La defensa legal del dirigente del Consejo Indígena y Popular de Guerrero–Emiliano Zapata (CIPOG-EZ), Jesús Plácido Galindo, junto con el Centro de Derechos Humanos de la Montaña “Tlachinollan”, acusaron al juez Emanuel Reyna Vélez de actuar bajo consigna para reactivar una carpeta de investigación con el objetivo de encarcelar al líder del CIPOG-EZ, asegurando que el expediente carece de sustento jurídico.


En conferencia de prensa, los abogados Aarón Díaz y Javier Rodríguez, acompañados por Aurea Oropeza Calderón, esposa de Jesús Plácido y Abel Barrera, dirigente de “Tlachinollan”, afirmaron que la causa penal fue retomada de manera irregular, por lo que, indicaron que interpondrán un recurso de apelación ante la Sala Penal para buscar la revocación de la resolución judicial.
Durante su intervención, la esposa de Plácido Galindo, relató que la detención ocurrió cuando ambos viajaban de San Marcos hacia Acapulco por la carretera Pinotepa Nacional.


Aseguró que su esposo había sido convocado a una reunión por el subsecretario de Asuntos Políticos del Gobierno del Estado, Francisco Rodríguez Cisneros.


Señaló que, al llegar al retén instalado a la altura de San Marcos, observaron un fuerte despliegue de elementos de la Fiscalía General del Estado (FGE), Guardia Nacional (GN), Policía Estatal y Ejército Mexicano, únicamente interceptaron el vehículo en el que viajaban, por lo que consideró que el operativo estaba dirigido específicamente contra su esposo.

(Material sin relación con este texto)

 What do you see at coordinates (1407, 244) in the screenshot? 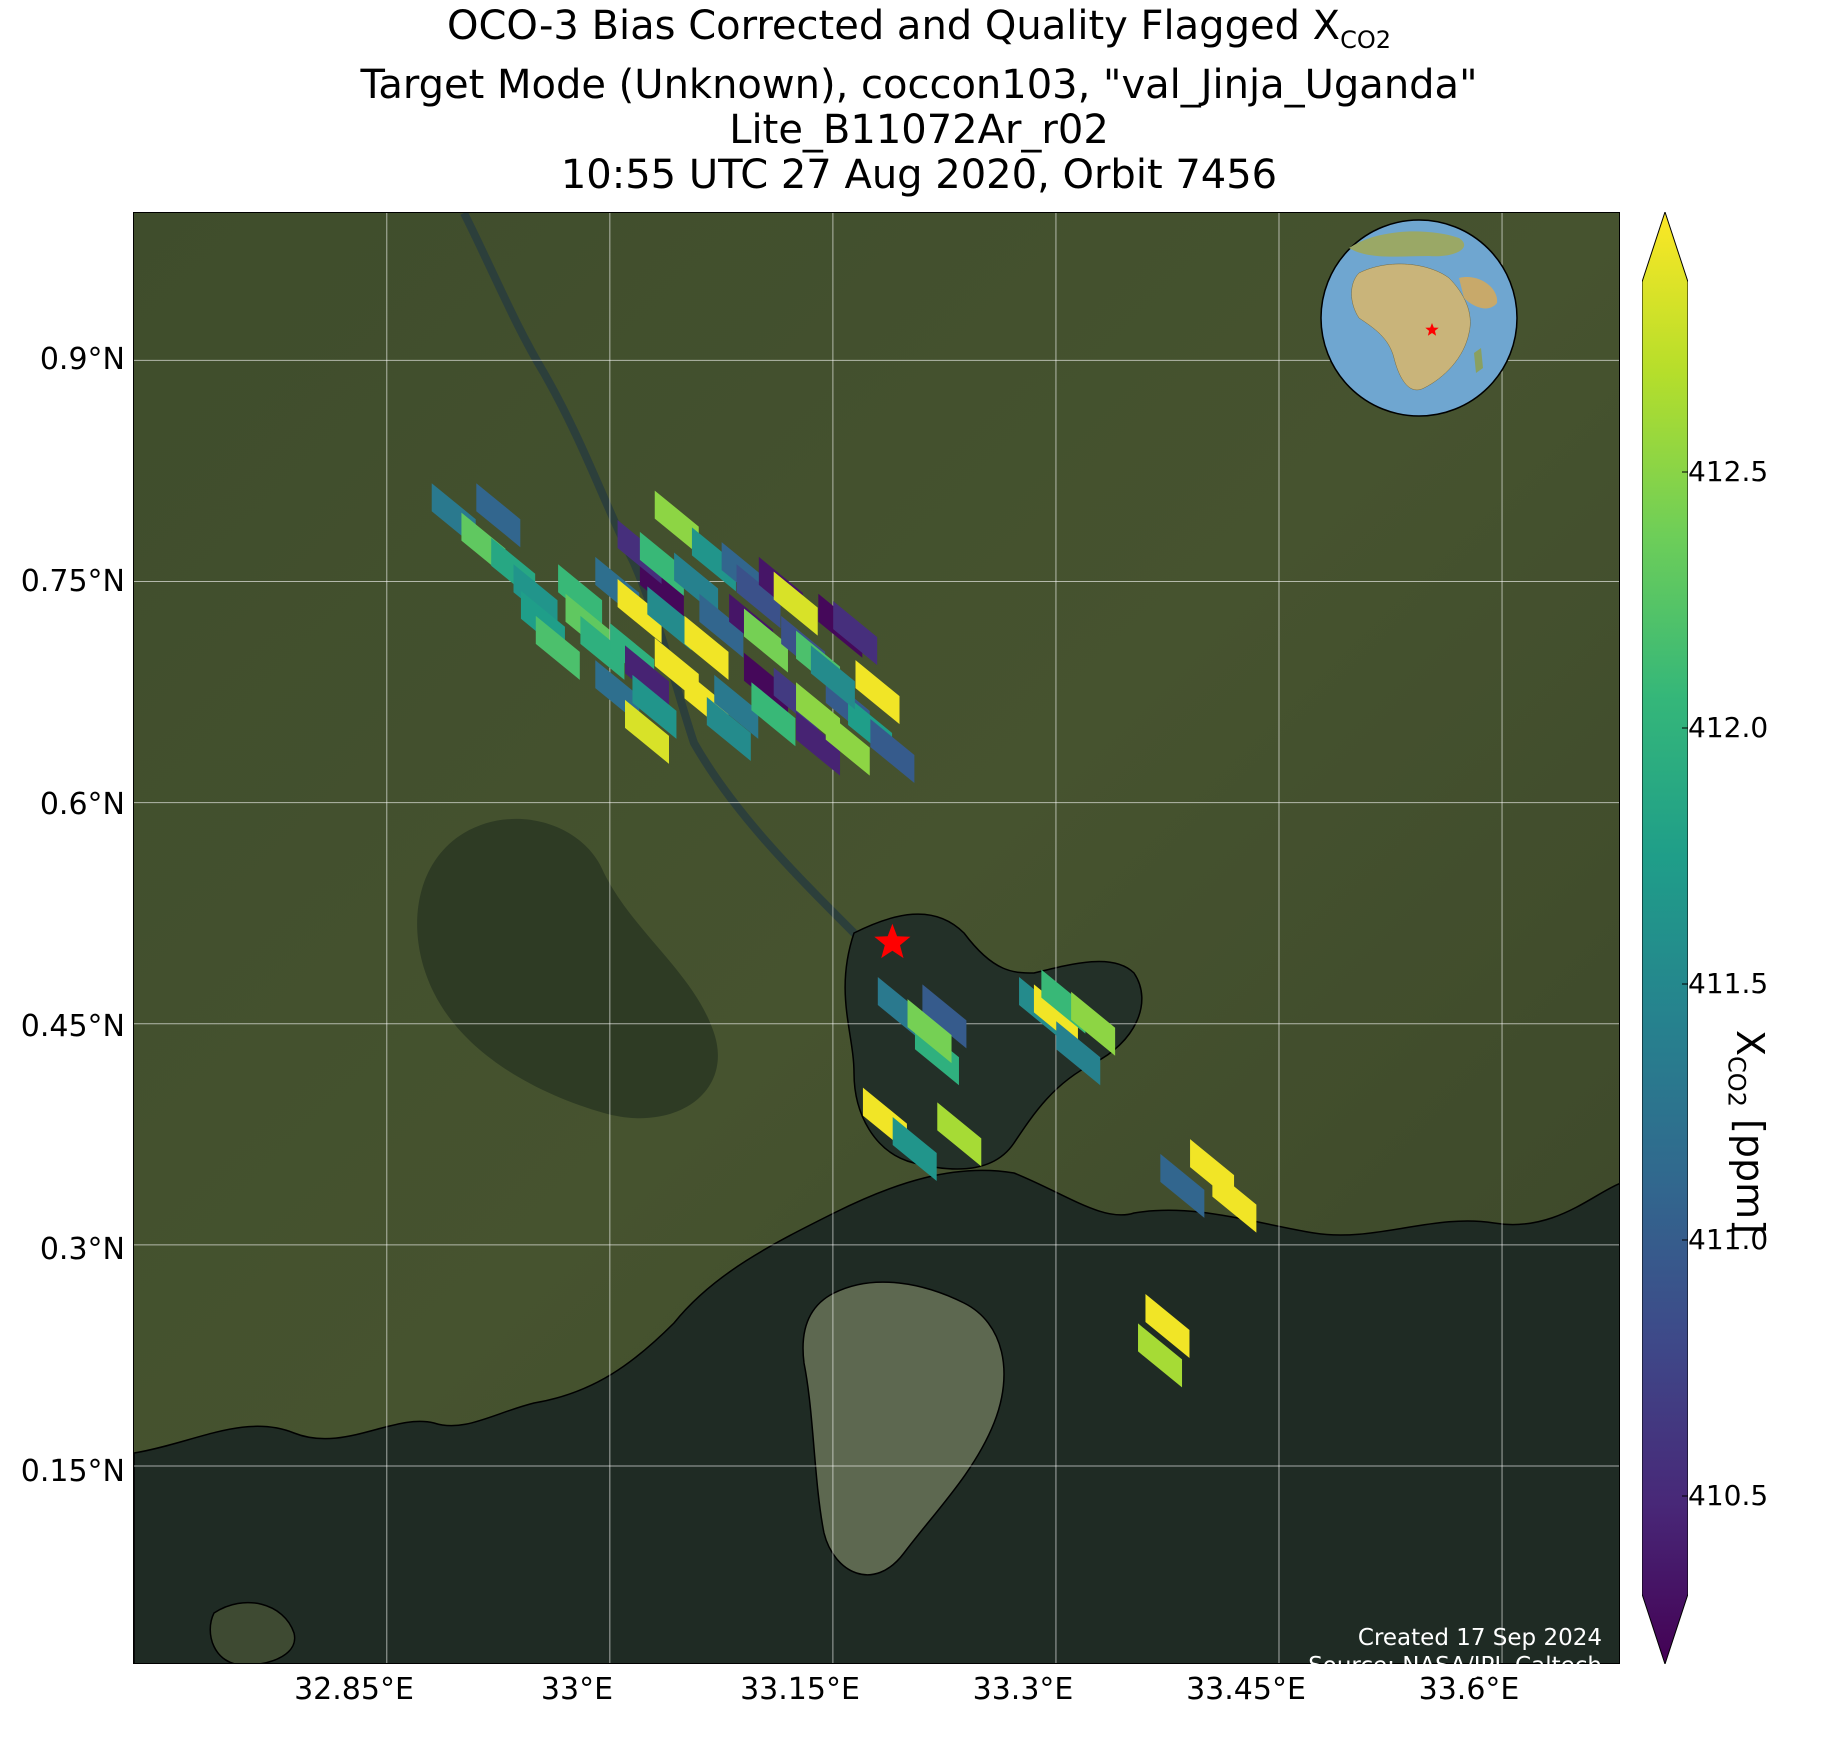
I see `globe-europe` at bounding box center [1407, 244].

Por su parte, los abogados explicaron que la investigación en contra del líder indígena corresponde al homicidio de José Pablo Xanteco Bartolo, ex comisario de Xicotlán, ocurrido el 30 de octubre de 2021.

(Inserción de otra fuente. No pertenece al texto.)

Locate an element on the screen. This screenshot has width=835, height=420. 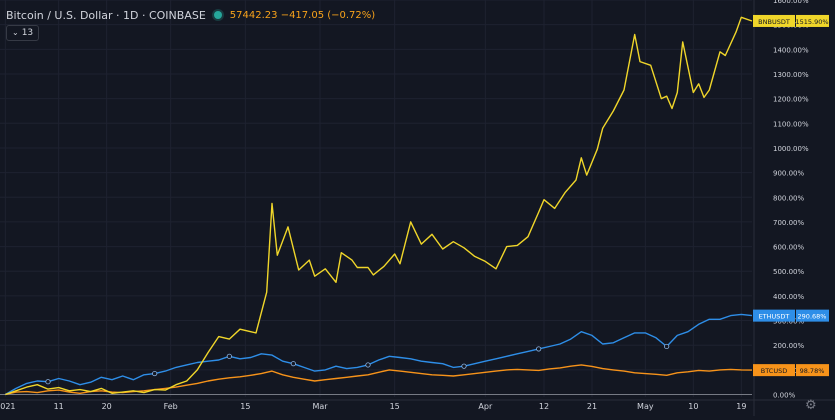
x-tick-label: May is located at coordinates (646, 406). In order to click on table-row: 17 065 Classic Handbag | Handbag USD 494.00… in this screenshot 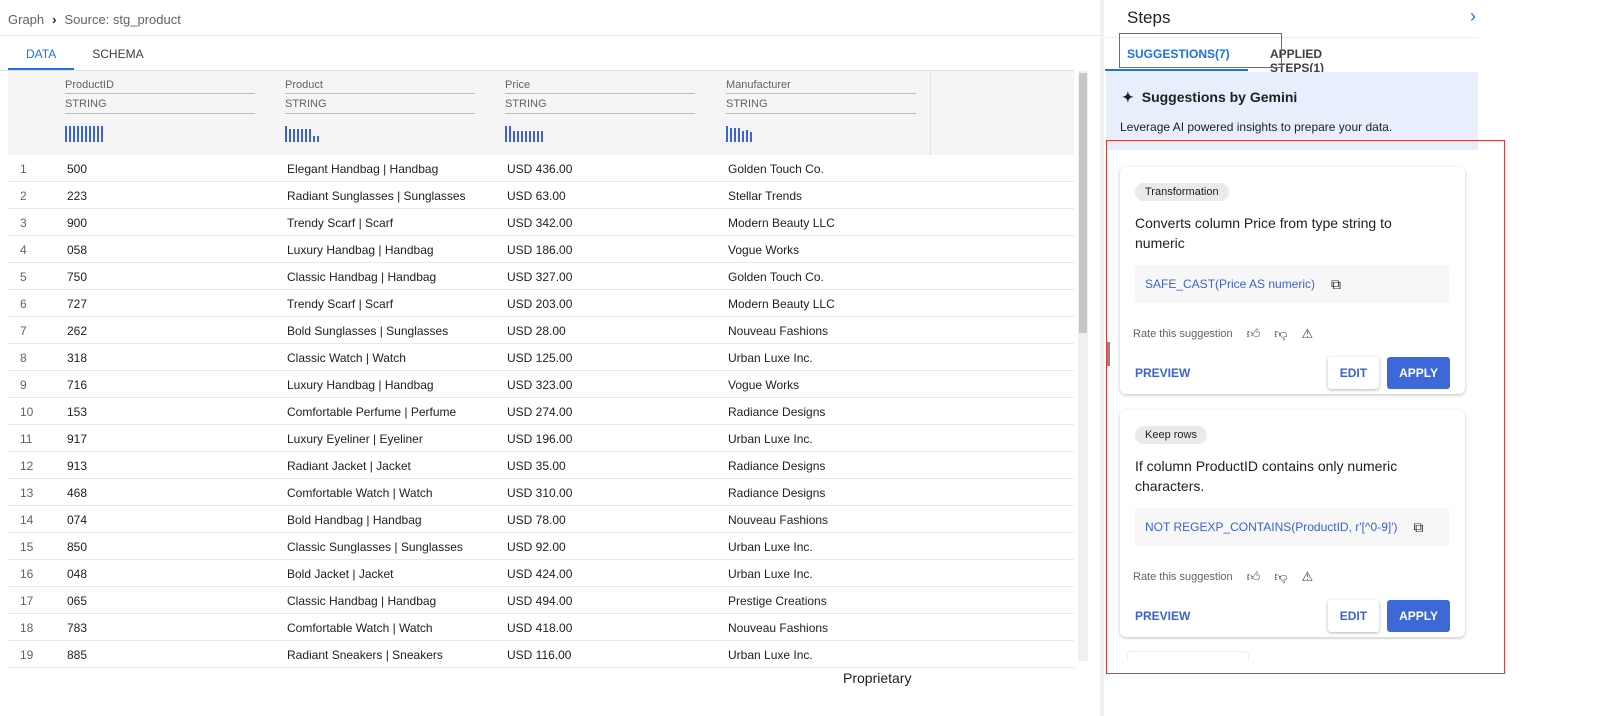, I will do `click(541, 600)`.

Sin embargo, sostuvieron que el expediente permaneció sin avances durante varios años y fue reactivado apenas el pasado 3 de junio, a partir de una entrevista rendida por la hija de la víctima ante el Ministerio Público.


La defensa cuestionó la credibilidad de esa declaración al señalar que, pese a que la mujer presuntamente presenció los hechos, no denunció el crimen de manera inmediata, sino varios años después, lo que, afirmaron, genera inconsistencias en la investigación.


Asimismo, señalaron que otro de los testimonios considerados en la carpeta corresponde a Marcos Campos Ahuejote, quien también habría sido testigo del homicidio, pero falleció en 2022, por lo que calificaron como irregular la reactivación de su declaración.


Finalmente, la defensa y representantes de Tlachinollan denunciaron que el proceso penal forma parte de una persecución política contra integrantes y dirigentes del CIPOG-EZ, particularmente en la región de la Montaña baja de Guerrero.